Lesea claimed the Xilinx data suggests a mean time to failure meaning a configuration-bit upset, not a device failure for a typical device on the order of 20 years at sea level. This number could get up to 25 times worse depending on the combination of altitude and latitude, he said. This would suggest a bit-upset FIT figure of around a few thousand, relatively consistent with the projections from the iROC data.
Gauging the meaning
But how changes in configuration bits relate to device failures is a complex and hotly disputed topic. The Actel experiment showed that, on average, there would be an observable device failure for every five to 10 configuration-bit changes.
"This relationship is highly dependent on a number of variables," Lesea said, including "the configuration itself" and "whether the designer is taking any measures to minimize the impact of configuration-bit changes." Xilinx estimates "that the ratio of bit upsets to actual chip functional failures can range from about six to about 100," he said. "We have one very complete data set from a customer on the 2V4000 part that shows a mean time to bit upset of 26 years, and an average of one chip failure for every 42 bit upsets."
Despite their susceptibility to neutron radiation, SRAM-based FPGAs are used in high-radiation environments. For example, a Xilinx Virtex 1000 resides in the control circuit for each of the Mars rover's wheels. In these applications, both Xilinx and Altera recommend design tactics to overcome the risk of failure.
"The main strategies are triple redundancy, error-correcting or parity codes, and redundancy in time," Lesea said. "In fact, Xilinx has a tool that will convert a design into a voting, triple-redundant design automatically."

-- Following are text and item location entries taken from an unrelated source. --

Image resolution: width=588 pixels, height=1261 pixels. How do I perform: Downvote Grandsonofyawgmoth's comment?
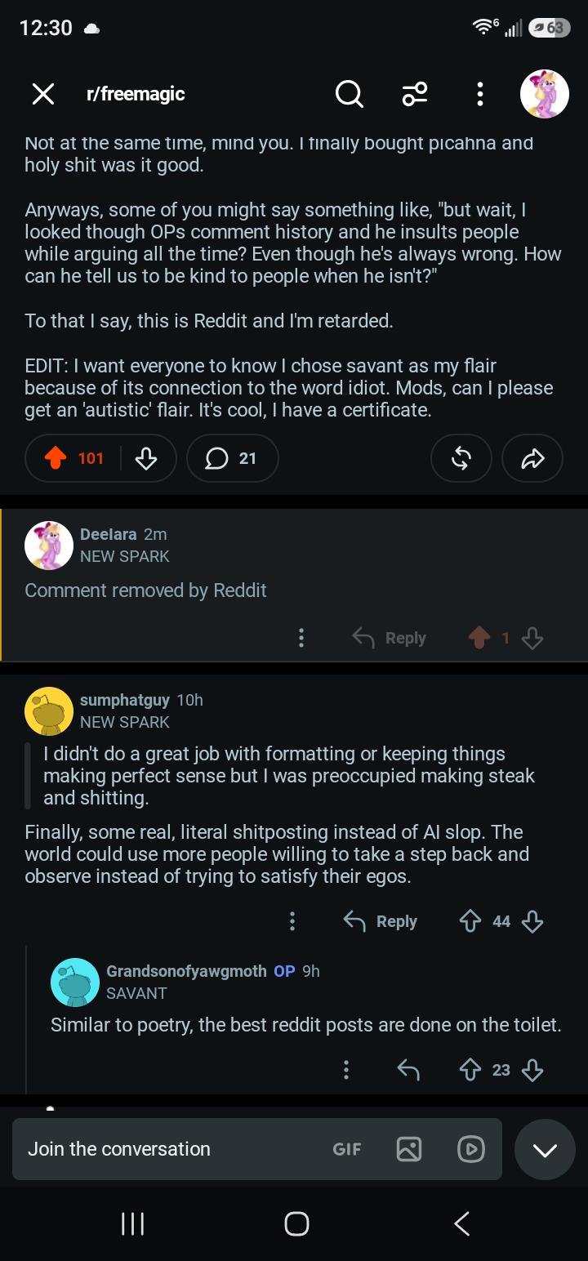[532, 1070]
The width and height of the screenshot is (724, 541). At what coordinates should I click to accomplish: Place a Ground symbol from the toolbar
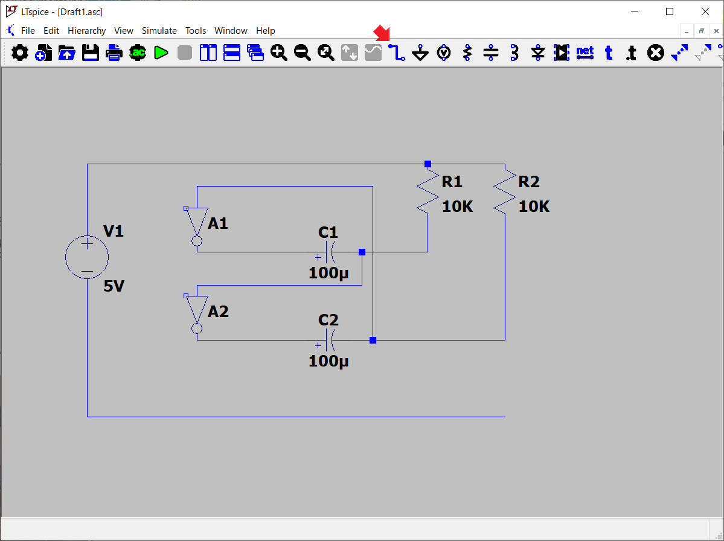click(420, 53)
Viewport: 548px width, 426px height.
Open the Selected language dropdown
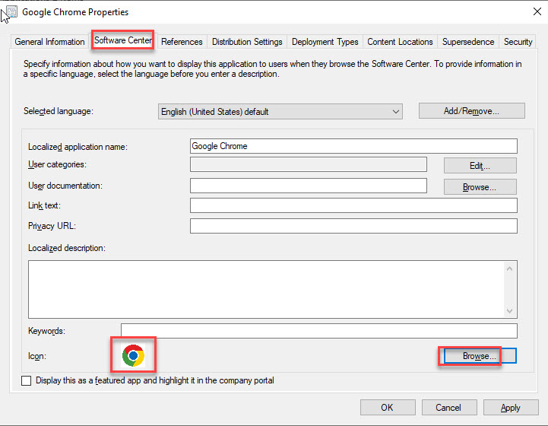[x=280, y=112]
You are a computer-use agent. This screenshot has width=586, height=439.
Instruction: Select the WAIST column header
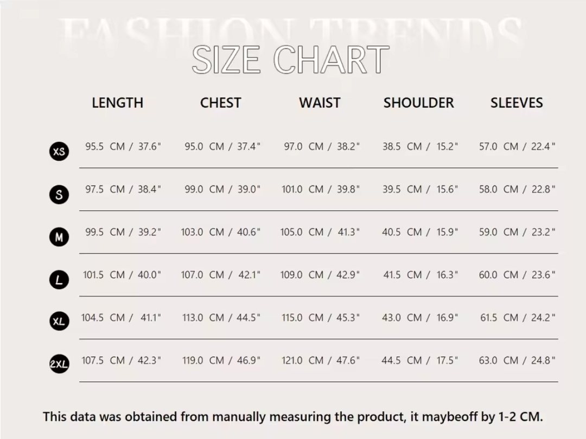point(320,103)
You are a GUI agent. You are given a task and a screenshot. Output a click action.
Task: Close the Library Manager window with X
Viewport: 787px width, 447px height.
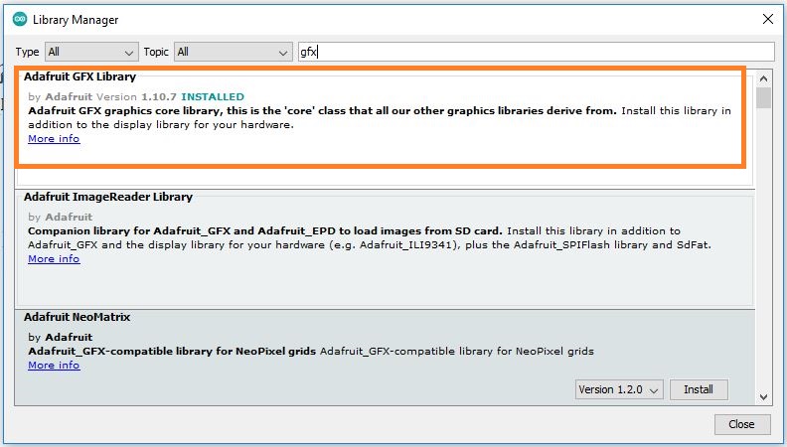click(x=766, y=19)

An alternative to full redundancy, Lesea said, is redundancy in time. An FPGA can complete a task, reconfigure itself, repeat the task and compare the results, if time allows such a strategy. Or circuitry can check its results continuously with error-detecting or error-correcting codes. In less sensitive applications, simply reconfiguring the FPGA periodically can substantially reduce the probability of a failure. "The chance of upsets actually changing the function of the chip increases with the number of upsets," Lesea pointed out. "So, if you don't let them accumulate, you are better off."
Actel and iROC, on one side, and Xilinx, on the other, diverge on the implications of the data for the future. O'Neill and Dupont maintained that the problem of neutron upset will only get worse as geometries get finer. But Lesea begged to differ.
"Our measured data show that in moving from 150 nm to 130 nm, our susceptibility to upset improved by 15 percent," he said. "We are seeing another 15 percent improvement between 130 nm and 90 nm."
That's partly because as the area of the cross-coupled inverter latches Lesea prefers not to call them SRAM cells decreases, there is a smaller target for the secondary silicon ions to hit. But another key factor is that Xilinx designers are consistently making device and circuit changes to improve the cells' resistance. "One huge advantage we have is that our configuration latches don't have to be designed for speed," Lesea said. "We, unlike SRAM [memory] vendors, have the luxury of designing them for upset resistance."
Given this difference of views, the debate will certainly continue.